┏━━

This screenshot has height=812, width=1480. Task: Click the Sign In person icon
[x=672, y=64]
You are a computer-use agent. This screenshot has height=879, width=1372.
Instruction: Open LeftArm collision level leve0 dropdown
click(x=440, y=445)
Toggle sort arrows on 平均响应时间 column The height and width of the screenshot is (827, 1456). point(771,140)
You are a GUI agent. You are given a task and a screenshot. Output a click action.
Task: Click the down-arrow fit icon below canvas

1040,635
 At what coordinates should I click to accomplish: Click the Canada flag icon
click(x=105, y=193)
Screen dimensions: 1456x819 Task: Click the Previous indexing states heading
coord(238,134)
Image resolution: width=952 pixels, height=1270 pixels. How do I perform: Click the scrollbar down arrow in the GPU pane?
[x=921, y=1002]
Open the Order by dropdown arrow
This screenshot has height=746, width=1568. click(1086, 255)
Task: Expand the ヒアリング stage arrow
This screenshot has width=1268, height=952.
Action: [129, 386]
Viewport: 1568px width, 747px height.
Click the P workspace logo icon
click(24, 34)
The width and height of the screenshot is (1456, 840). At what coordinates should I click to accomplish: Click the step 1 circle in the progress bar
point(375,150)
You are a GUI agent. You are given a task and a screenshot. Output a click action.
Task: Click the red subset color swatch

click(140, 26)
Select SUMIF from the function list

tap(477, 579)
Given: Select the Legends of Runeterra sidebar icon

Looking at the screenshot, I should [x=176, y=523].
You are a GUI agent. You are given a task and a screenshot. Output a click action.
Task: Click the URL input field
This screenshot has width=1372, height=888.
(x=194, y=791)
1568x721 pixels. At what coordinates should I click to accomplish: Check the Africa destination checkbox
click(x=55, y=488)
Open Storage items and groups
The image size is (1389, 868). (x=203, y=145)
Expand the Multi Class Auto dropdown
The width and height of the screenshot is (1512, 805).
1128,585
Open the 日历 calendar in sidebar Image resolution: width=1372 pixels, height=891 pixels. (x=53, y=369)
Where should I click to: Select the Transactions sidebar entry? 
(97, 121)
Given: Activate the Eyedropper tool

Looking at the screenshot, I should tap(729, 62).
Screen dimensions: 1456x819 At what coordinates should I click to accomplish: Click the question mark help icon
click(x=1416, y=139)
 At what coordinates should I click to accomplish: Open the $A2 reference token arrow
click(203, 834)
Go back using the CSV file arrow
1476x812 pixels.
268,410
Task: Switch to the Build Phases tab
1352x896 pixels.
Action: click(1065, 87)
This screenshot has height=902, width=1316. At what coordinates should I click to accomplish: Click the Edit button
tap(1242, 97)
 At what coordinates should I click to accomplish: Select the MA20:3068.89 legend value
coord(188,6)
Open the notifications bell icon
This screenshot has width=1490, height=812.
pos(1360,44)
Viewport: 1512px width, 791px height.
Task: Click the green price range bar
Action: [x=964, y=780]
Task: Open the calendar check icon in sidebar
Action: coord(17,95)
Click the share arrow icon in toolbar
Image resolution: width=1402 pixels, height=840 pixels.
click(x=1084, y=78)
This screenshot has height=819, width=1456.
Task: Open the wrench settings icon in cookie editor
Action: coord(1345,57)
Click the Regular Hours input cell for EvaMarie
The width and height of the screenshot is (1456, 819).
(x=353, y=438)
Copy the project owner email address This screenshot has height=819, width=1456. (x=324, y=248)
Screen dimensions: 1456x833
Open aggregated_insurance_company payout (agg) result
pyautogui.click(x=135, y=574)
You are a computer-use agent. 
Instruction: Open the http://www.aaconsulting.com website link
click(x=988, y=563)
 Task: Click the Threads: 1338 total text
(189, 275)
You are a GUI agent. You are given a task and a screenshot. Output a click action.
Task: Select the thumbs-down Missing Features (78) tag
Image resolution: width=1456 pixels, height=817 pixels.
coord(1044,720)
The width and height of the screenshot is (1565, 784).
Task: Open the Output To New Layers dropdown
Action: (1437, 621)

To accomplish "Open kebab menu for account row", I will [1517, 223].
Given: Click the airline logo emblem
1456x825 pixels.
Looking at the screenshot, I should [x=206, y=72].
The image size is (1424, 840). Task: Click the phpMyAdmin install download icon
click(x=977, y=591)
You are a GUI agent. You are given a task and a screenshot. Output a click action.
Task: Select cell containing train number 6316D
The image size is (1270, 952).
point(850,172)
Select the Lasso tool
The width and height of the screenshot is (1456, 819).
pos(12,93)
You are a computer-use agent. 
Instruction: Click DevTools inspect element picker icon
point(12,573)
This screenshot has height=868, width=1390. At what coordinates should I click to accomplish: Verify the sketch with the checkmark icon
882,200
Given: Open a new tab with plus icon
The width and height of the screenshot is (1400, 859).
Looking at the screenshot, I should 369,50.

┗━━

Instructions to follow:
Each line of the listing should be printed again, exactly.

Written response:
This screenshot has height=812, width=1480. Task: Click the Sign In person icon
[x=672, y=64]
You are a computer-use agent. This screenshot has height=879, width=1372.
Instruction: Open LeftArm collision level leve0 dropdown
click(x=440, y=445)
Toggle sort arrows on 平均响应时间 column The height and width of the screenshot is (827, 1456). point(771,140)
You are a GUI agent. You are given a task and a screenshot. Output a click action.
Task: Click the down-arrow fit icon below canvas

1040,635
 At what coordinates should I click to accomplish: Click the Canada flag icon
click(x=105, y=193)
Screen dimensions: 1456x819 Task: Click the Previous indexing states heading
coord(238,134)
Image resolution: width=952 pixels, height=1270 pixels. How do I perform: Click the scrollbar down arrow in the GPU pane?
[x=921, y=1002]
Open the Order by dropdown arrow
This screenshot has height=746, width=1568. click(1086, 255)
Task: Expand the ヒアリング stage arrow
This screenshot has width=1268, height=952.
Action: [129, 386]
Viewport: 1568px width, 747px height.
Click the P workspace logo icon
click(24, 34)
The width and height of the screenshot is (1456, 840). At what coordinates should I click to accomplish: Click the step 1 circle in the progress bar
point(375,150)
You are a GUI agent. You are given a task and a screenshot. Output a click action.
Task: Click the red subset color swatch

click(140, 26)
Select SUMIF from the function list

tap(477, 579)
Given: Select the Legends of Runeterra sidebar icon

Looking at the screenshot, I should [x=176, y=523].
You are a GUI agent. You are given a task and a screenshot. Output a click action.
Task: Click the URL input field
This screenshot has width=1372, height=888.
(x=194, y=791)
1568x721 pixels. At what coordinates should I click to accomplish: Check the Africa destination checkbox
click(x=55, y=488)
Open Storage items and groups
The image size is (1389, 868). (x=203, y=145)
Expand the Multi Class Auto dropdown
The width and height of the screenshot is (1512, 805).
1128,585
Open the 日历 calendar in sidebar Image resolution: width=1372 pixels, height=891 pixels. (x=53, y=369)
Where should I click to: Select the Transactions sidebar entry? 
(97, 121)
Given: Activate the Eyedropper tool

Looking at the screenshot, I should tap(729, 62).
Screen dimensions: 1456x819 At what coordinates should I click to accomplish: Click the question mark help icon
click(x=1416, y=139)
 At what coordinates should I click to accomplish: Open the $A2 reference token arrow
click(203, 834)
Go back using the CSV file arrow
1476x812 pixels.
268,410
Task: Switch to the Build Phases tab
1352x896 pixels.
Action: click(1065, 87)
This screenshot has height=902, width=1316. At what coordinates should I click to accomplish: Click the Edit button
tap(1242, 97)
 At what coordinates should I click to accomplish: Select the MA20:3068.89 legend value
coord(188,6)
Open the notifications bell icon
This screenshot has width=1490, height=812.
pos(1360,44)
Viewport: 1512px width, 791px height.
Task: Click the green price range bar
Action: [x=964, y=780]
Task: Open the calendar check icon in sidebar
Action: coord(17,95)
Click the share arrow icon in toolbar
Image resolution: width=1402 pixels, height=840 pixels.
click(x=1084, y=78)
This screenshot has height=819, width=1456.
Task: Open the wrench settings icon in cookie editor
Action: coord(1345,57)
Click the Regular Hours input cell for EvaMarie
The width and height of the screenshot is (1456, 819).
(x=353, y=438)
Copy the project owner email address This screenshot has height=819, width=1456. (x=324, y=248)
Screen dimensions: 1456x833
Open aggregated_insurance_company payout (agg) result
pyautogui.click(x=135, y=574)
You are a computer-use agent. 
Instruction: Open the http://www.aaconsulting.com website link
click(x=988, y=563)
 Task: Click the Threads: 1338 total text
(189, 275)
You are a GUI agent. You are given a task and a screenshot. Output a click action.
Task: Select the thumbs-down Missing Features (78) tag
Image resolution: width=1456 pixels, height=817 pixels.
coord(1044,720)
The width and height of the screenshot is (1565, 784).
Task: Open the Output To New Layers dropdown
Action: (1437, 621)

To accomplish "Open kebab menu for account row", I will [1517, 223].
Given: Click the airline logo emblem
1456x825 pixels.
Looking at the screenshot, I should [x=206, y=72].
The image size is (1424, 840). Task: Click the phpMyAdmin install download icon
click(x=977, y=591)
You are a GUI agent. You are given a task and a screenshot. Output a click action.
Task: Select cell containing train number 6316D
The image size is (1270, 952).
point(850,172)
Select the Lasso tool
The width and height of the screenshot is (1456, 819).
pos(12,93)
You are a computer-use agent. 
Instruction: Click DevTools inspect element picker icon
point(12,573)
This screenshot has height=868, width=1390. At what coordinates should I click to accomplish: Verify the sketch with the checkmark icon
882,200
Given: Open a new tab with plus icon
The width and height of the screenshot is (1400, 859).
Looking at the screenshot, I should 369,50.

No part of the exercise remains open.